The mild form is characterized by the presence of intestinal discomfort, pain on palpation of the abdomen, a moderate increase in ESR and / or the appearance of a C-reactive protein. 

  •                Treatment is carried out on an outpatient basis (patients, if necessary, can be hospitalized mainly for further examination and treatment initiation).  
  •                Oral prednisolone at 30 mg per day for a week, then at 2 weeks the dose is reduced to 20 mg per day.      

If abdominal pains persist on this background, then the patient is recommended to switch to a wiped diet for a long time.
With the onset of persistent remission, the daily dose of prednisone decreases by 5 mg per day every 2-4 weeks. Prednisone is discontinued when persistent clinical remission occurs and laboratory parameters return to normal. Patients with CD on an outpatient basis are subject to regular medical supervision and examination (every 2-4 weeks, sometimes less).

Supportive therapy for a long time with CD is not carried out, but in some patients, when the drug is canceled, an exacerbation occurs, so taking the drug is maintained for a long time. 

Non- steroid therapy (alternative treatment for steroid therapy). 

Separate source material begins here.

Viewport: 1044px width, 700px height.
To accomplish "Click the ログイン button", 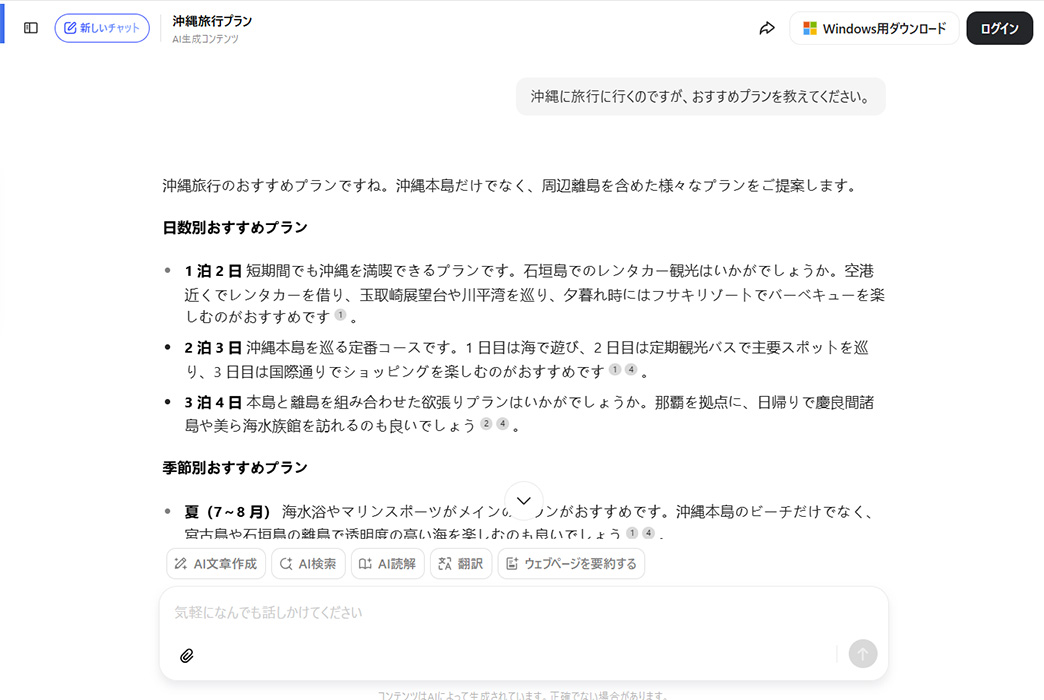I will tap(999, 28).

  •                Sulfasalazine 2.0 g per day. The drug can be combined with corticosteroids if the process is localized in the colon. Maintenance therapy with sulfasalazine is needed only if remission has occurred under its influence.  
  •                Mesalazine (mezacol, salofalk, etc.) 1200 mg per day is prescribed instead of sulfasalazine, if the process in CD is localized in the small intestine.   
  •                Azathioprine (imuran, etc.) at a rate of 2-2.5 mg per kg MT per day is prescribed in combination with steroid hormones.   
  •                Metronidazole (nidazole, trichopolum, etc. syn) 400 mg 3 times a day with perianal lesions or infections ( dysbiosis , etc.). Metronidazole can be combined with other antibacterial drugs, for example, ciprofloxacin (500 mg 2 r per day).